Toutes ces réactions sont évidemment anxiogènes. Elles ne rassurent personne et prouve que le problème est à prendre au sérieux.

En Europe, la plupart des banques ont été fortement sanctionnées en bourse depuis la semaine dernière.  Hier, BNP Paribas par exemple a encore perdu 7%. Comme la plupart des banques. Bercy a donc réactivé une cellule de veille mais assure que le système bancaire européen est très surveillé et très contrôlé, ce qu’on lui a d’ailleurs reproché bien souvent. L’excès de régulation a freiné leur activité mais a aussi sécurisé leur fonctionnement. 

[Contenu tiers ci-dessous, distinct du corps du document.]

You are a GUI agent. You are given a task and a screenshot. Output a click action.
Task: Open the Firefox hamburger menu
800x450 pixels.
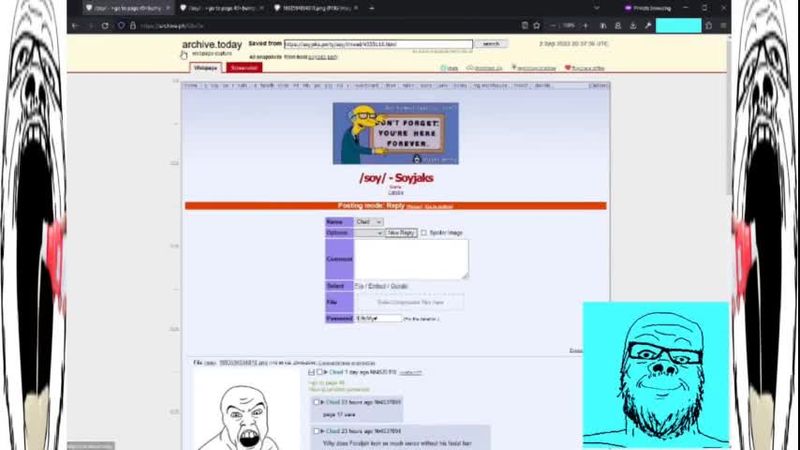tap(723, 25)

A priori, la crise des banques californiennes ne peut pas porter les mêmes risques systémiques que la faillite de Lehman en 2008. La faillite de Lehman avait provoqué une déflagration mondiale parce que les supprimes, ces dettes immobilières pourries du marché américain, avaient été titrisées, c’est-à-dire revendues à des établissements financiers qui les offraient comme placements rentables à leurs clients. La plupart des banques occidentales et asiatiques avaient à l’époque mis les doigts dans la confiture des subprimes. Comme la peste au Moyen âge, l’effet des subprimes a touché le monde entier.

Dans le cas des banques de Californie, les clients se retrouvent en crise de confiance. Les autorités américaines vont devoir opérer très rapidement afin que le phénomène de défiance ne se propage. Pour l’instant, il reste circonscrit à la Silicon Valley et aux entreprises de la tech.